==== DOCUMENTTEKST ====

Weer twee jaar later zeilde de Bluenose de St. Laurens River op en stak het de Grote Meren over om Canada te vertegenwoordigen op de Wereldtentoonstelling in Chicago. Ook in 1935 liet de schoener zich zien, nu in Engeland, waar het in de race rond het eiland Wight derde werd. In 1936 werd in het schip een hulpdieselmotor ingebouwd en twee jaar later daarna zeilde het voor voor de International Cup bij Massachusetts opnieuw tegen de Thebaud, nu in vijf races waarvan de Bluenose er drie won.
Bij het uitbreken van de Tweede Wereldoorlog (1939-1945) werden de Duitse onderzeeboten geacht zelfs gevaarlijk te zijn voor de vissersschoeners van de Grand Banks en daarom werd de Bluenose uit de vaart genomen en in 1942 verkocht aan de West Indies Trading Company.
Onder bevel van kapitein Wilson Berringer opereerde de schoener als koopvaardijschip tussen de eilanden in de warmere wateren van de Caraïbische Zee tot 1946.
In dat jaar liep het schip bij Haïti aan de grond, brak in tweeën en zonk.
Weliswaar gebouwd om te rcen, had de Bluenose toch ook dienst gedaan als werkschip, want de meeste tijd van haar leven had het op kabeljauw gevist op de Grand Banks bij Newfoundland en aan de wedstrijden slechts meegedaan buiten de visseizoenen.

====

_MAAK DE OPDRACHTEN:_
1. Wie voerde volgens de tekst over de Bluenose het bevel over de schoener toen die als koopvaardijschip in de Caraïbische Zee voer?
2. Geef bij elke bewering aan of die klopt met de tekst over de Bluenose, en citeer de woorden uit de tekst die de doorslag geven.
(a) De Bluenose is bij Haïti gezonken.
(b) In 1935 won de Bluenose de race rond het eiland Wight.
(c) De Bluenose werd in 1942 verkocht aan de West Indies Trading Company.
3. Noem alle jaartallen die in de tekst over de Bluenose voorkomen.
De gegevens hieronder komen uit een andere bron.

==== AANGELEVERDE GEGEVENS ====

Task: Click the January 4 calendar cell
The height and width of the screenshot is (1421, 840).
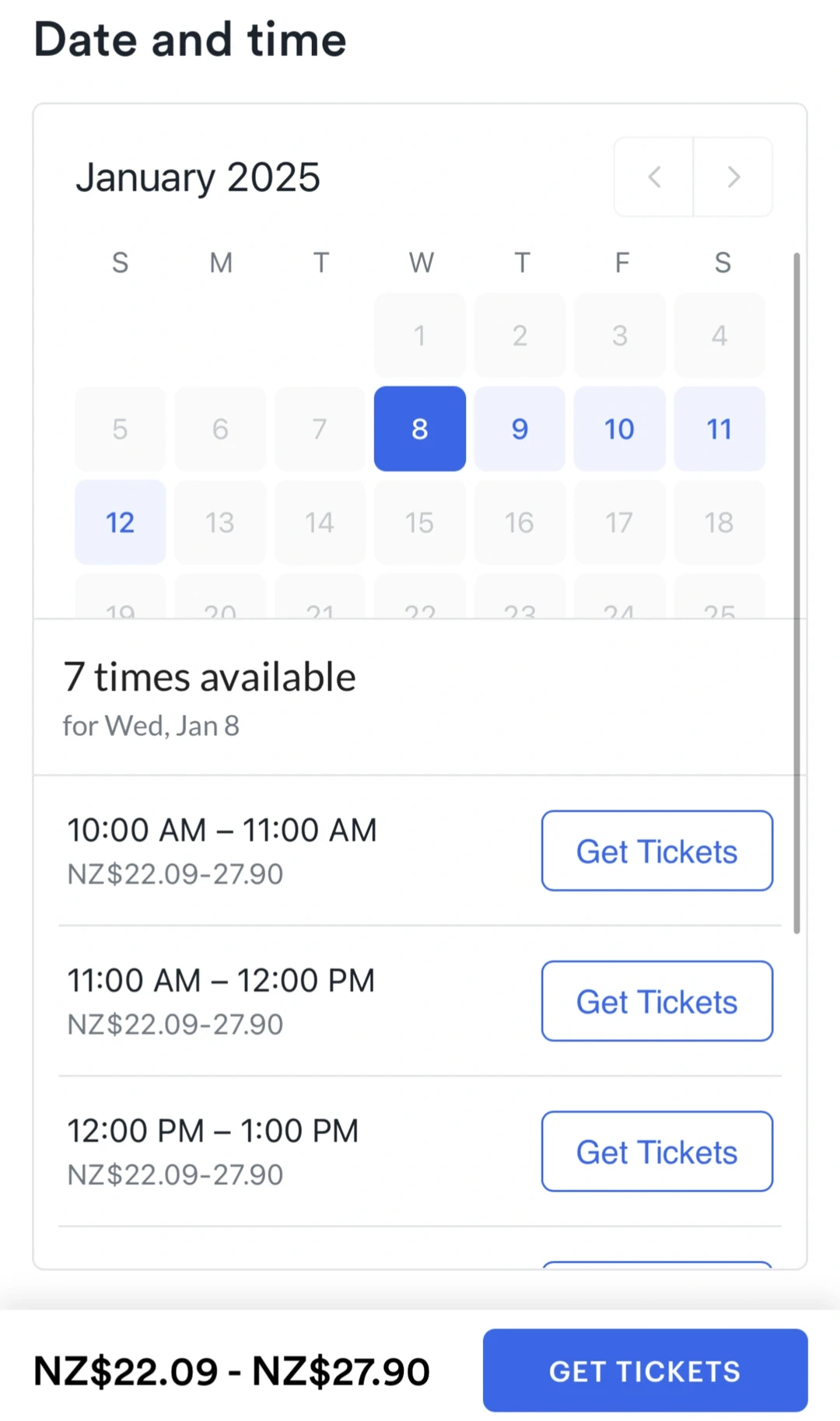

====

_UITWERKINGEN:_
1. Kapitein Wilson Berringer.

2.
(a) Ja: "In dat jaar liep het schip bij Haïti aan de grond, brak in tweeën en zonk."
(b) Nee: "waar het in de race rond het eiland Wight derde werd"
(c) Ja: "in 1942 verkocht aan de West Indies Trading Company"

3. 1935, 1936, 1939, 1945, 1942, 1946